I’ve been in dozens of street fights. I know where fights end up. My knowledge is not based on some arrest data or anything I’ve read or that someone has told me.
Most ended up on the ground. Which is where I didn’t want them to end up, since my training was TMA and boxing. But that’s where they’d end up.
At the time, I knew how to keep my distance, moving in an out. Which was often enough to lights out the guy before to the ground. But that’s still where most ended up. It would have been nice to have had some grappling back then. Though, who knows, I may have taken a guy down and killed him.
If I were to fight today, I would much rather use my boxing on the guy than my Judo or BJJ. It’s not even close. The odds of devastating someone are much, much, much greater using a throw or arm bar than throwing a punch or kick.
People have their own belief systems. Discussing martial arts is like talking about religion. You can show all the evidence in the world to guys that BJJ is superior, and people will still debate the issue. Like the grappler v. striker videos are all fake?
Or then that street fights do not end up on the ground?
People will do so much to reject the truth.
Much is superstition, but also much is that BJJ is hard. You roll against a resisting opponent. Every BJJ class smokes me. I leave drained. It’s by far the hardest workout I do.
Many would just rather kick air or do “forearm blocks” to each other.
You also test yourself constantly. Unlike Karate and other fake arts, you can’t say, “Oh, I am so bad ass. I just can’t prove it because my throat strikes will kill people.” Every day in the grappling gym you’re worth and place on the pecking order can be easily established.
Many are not able to deal with being humbled on a regular basis. And with BJJ, until you’ve been training for 5 or so years, you will regularly be humbled. There’s no bullshit or mysticism. Just bad-ass workouts and a chance to validate yourself daily.
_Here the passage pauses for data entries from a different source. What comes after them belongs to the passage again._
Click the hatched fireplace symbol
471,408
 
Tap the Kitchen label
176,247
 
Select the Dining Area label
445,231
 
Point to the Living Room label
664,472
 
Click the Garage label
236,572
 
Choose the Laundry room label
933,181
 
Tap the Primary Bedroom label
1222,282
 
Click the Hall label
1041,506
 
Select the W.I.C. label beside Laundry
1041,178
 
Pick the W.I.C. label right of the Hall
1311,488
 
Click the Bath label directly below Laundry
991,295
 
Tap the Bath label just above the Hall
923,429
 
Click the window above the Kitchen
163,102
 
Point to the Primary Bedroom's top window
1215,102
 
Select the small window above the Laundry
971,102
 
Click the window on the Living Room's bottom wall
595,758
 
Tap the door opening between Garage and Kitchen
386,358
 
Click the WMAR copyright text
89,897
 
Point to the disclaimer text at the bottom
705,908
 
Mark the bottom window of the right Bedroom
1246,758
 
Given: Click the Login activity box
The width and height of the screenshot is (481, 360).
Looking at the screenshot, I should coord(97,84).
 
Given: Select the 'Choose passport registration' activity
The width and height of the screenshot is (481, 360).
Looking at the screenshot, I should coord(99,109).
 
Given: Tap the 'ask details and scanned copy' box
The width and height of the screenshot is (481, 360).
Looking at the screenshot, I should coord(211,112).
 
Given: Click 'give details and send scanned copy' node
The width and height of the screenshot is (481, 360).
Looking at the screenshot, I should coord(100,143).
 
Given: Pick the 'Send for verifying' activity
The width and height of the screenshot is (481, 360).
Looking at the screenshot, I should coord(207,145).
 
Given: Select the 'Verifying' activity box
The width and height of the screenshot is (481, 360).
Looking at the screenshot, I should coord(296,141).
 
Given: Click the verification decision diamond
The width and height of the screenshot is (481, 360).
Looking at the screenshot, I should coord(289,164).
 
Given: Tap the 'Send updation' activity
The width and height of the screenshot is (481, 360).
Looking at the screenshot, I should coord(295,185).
I have always made it a point to live in the real, rational world. Hence, I train BJJ.
People will always go to “psychics,” and John Edward will sell books showing that he talks to the dead. All of this even though James Randi has proven that all of that is a scam.
Likewise, BJJ practitioners have proven that TMA is a scam. But dojos are still full. The “Dawn Davis Karate School” has way more students than my BJJ and MMA academies combined. Oh well.[/quote]
BJJ is a great art. It is, however, meant for sport. I don’t quite know where you were going with this post. Never did I say that it wasn’t valuable, or a good tool, or something that people should know. But it should not form the basis of self defense because of it’s nature of groundfighting.
I’ve seen my share of fights also. The majority were standing fights, with the only one that went to the ground being when I kind of charged a group, which was a good idea at the time but wasn’t in the long haul.
Rarely were any of them ever one on one fights after high school.
As I say, now and always, I’ll take a boxer in a streetfight any day against anyone. Not in an octagon, not in a Gracie match. In a fight where your goal is to hurt the guy and then be able to get away before you get beat on or arrested, striking and then booking is what you have to do.
You have your views, I have mine. I don’t believe yours are correct. No amount of bullshit blowing is going to make me think otherwise.